80% of businesses by number and 94% of businesses by rateable value voted in favour of the proposals put forward by Reading UK. Meanwhile, 87% of businesses voted in favour of the Abbey Quarter BID.
Reading Borough Council, as ballot holder in accordance with its electoral role under the Local Government Act 2003, declared the result of the ballot on its website, http://www.reading.gov.uk/bid
Adam Jacobs, chairman of Reading UK, said: “Reading businesses have recognised the value that the BID has brought to Reading over the past 13 years. They have voted to continue that investment in the town centre which will ensure Reading both retains and grows its position as a great place to live, visit, work and do business.
“Reading UK and members of the town centre’s business community will be working hard over the next few months to pull together the detail of the five-year investment programme for the two BIDs in order to start delivering tangible benefits as soon as possible. We thank them for their confidence in a shared and ambitious vision for Reading and its fantastic community.”

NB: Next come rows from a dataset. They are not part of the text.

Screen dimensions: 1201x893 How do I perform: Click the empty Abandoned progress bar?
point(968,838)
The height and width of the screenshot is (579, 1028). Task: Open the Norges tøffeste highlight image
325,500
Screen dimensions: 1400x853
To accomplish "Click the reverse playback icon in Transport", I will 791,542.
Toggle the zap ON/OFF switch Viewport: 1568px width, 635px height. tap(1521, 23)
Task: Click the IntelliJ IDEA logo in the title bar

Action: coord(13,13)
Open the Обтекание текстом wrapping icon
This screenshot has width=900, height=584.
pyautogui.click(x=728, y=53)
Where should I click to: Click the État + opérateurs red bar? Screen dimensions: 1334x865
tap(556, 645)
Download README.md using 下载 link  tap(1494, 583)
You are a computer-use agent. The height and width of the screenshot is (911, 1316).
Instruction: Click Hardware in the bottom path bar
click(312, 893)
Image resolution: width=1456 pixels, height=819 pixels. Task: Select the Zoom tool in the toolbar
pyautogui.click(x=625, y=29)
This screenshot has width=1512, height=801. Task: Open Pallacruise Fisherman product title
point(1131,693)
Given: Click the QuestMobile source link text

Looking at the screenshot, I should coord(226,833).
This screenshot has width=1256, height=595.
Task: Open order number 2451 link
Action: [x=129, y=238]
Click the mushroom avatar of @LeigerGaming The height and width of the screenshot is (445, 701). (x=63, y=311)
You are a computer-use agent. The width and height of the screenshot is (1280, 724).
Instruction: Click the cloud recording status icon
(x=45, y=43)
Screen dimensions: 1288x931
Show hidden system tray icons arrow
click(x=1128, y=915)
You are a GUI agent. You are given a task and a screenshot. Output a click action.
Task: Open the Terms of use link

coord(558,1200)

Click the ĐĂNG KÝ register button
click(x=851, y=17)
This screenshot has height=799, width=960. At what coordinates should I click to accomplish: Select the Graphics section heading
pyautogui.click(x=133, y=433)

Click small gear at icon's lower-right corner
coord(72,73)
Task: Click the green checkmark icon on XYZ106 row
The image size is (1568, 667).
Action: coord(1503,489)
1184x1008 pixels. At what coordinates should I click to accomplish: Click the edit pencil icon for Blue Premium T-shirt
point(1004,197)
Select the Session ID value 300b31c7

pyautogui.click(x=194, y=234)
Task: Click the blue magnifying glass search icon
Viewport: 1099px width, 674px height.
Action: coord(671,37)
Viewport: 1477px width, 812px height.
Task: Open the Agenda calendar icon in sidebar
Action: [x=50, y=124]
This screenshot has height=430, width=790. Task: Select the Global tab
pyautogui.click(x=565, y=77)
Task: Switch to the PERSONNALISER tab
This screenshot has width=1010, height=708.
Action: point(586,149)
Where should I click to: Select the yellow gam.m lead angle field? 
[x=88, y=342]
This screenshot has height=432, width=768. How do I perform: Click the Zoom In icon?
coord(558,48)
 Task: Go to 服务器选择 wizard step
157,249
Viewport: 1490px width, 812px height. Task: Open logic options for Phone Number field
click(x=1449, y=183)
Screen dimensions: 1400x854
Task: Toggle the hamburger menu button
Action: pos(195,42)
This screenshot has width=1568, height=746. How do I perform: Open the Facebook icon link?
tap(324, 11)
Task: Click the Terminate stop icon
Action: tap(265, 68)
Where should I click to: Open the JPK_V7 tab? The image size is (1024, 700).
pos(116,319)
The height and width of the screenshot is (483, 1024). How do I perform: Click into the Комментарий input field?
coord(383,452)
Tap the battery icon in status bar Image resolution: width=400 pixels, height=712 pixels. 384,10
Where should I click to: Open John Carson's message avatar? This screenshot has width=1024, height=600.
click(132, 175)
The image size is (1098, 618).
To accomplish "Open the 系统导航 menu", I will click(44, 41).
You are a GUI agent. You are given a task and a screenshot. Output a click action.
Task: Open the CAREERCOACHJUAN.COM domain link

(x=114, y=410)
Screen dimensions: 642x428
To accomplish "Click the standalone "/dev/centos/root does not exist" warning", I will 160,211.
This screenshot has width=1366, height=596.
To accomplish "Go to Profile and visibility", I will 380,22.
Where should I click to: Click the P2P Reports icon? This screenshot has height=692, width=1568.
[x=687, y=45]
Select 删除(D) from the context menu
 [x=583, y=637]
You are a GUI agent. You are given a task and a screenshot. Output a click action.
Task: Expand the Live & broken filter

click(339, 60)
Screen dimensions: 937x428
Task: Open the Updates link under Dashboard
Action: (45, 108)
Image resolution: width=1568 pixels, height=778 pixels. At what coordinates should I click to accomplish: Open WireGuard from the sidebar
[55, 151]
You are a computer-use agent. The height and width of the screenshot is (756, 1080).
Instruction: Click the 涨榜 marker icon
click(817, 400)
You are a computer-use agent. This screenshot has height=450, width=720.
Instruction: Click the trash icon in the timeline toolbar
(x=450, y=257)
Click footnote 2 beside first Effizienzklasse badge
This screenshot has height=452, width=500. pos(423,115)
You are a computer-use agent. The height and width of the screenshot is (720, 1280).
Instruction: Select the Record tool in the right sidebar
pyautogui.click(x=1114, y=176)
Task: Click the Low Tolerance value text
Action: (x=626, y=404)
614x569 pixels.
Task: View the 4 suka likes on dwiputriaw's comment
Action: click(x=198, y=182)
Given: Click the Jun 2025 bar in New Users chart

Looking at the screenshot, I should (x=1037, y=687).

Following a consultation of businesses in the town centre, the proposals for the BIDs 2019-24 were drawn up to reflect local business priorities.
Reading Central BID
Reading Central BID has been in existence since 2006 and is focused on the streets around Broad Street, from Jacksons’ Corner to Broad Street Mall and the Oracle to the Station. This latest vote is the third time town centre businesses have renewed the BID. Over the past five years, the Central BID has provided £2.2 million extra private investment in the town centre.
Reading UK has exciting and ambitious plans for the Central BID 2019-24 aimed at making the town centre more attractive and secure for shoppers, visitors and our own business community, supporting business growth, investing in Reading’s night time economy, as well as delivering business intelligence and information to the town centre business community.
Abbey Quarter Commercial District
The new Abbey Quarter BID covers the area surrounding Reading Abbey and includes many of Reading’s new central office buildings. This is an area which has developed fast in recent years and has the potential to become a world-class business location and a great place in which to live and work. The new BID will help deliver improvements in public realm and regenerate the Kennet, support place marketing, create safer and cleaner public spaces and work with businesses to help them attract and retain the very best talent.
Examples of activity it will fund include security/warden service, events programme to animate public spaces, health and wellbeing initiatives for staff who work in the area, a staff benefits scheme, lighting schemes and creative use of the waterways.
Reading Borough Council leader Jo Lovelock said: “I am delighted that businesses have voted to renew the Reading Central Business Improvement District (BID) and to create the new Abbey Quarter Commercial District.
“Since it was first established back in 2006 the Central BID has played a major role in helping to support the continued economic success of the town centre and of Reading as a whole. During the current BID period (2014-19), almost £2.5 million of additional funding has been raised though the BID which has helped fund a wide range of initiatives, all aimed at improving the attractiveness of the town centre and supporting its continued economic success. I am certain that both BIDS will go from strength to strength.”
Over 850 businesses and organisations within the town centre’s two BID areas were balloted on the proposals.
The new BIDs will take effect from April 1. All businesses will pay a 1% levy on their business rates. In addition, businesses in the night-time economy will pay an extra 2% levy which will support specific ring-fenced activities for that part of the economy.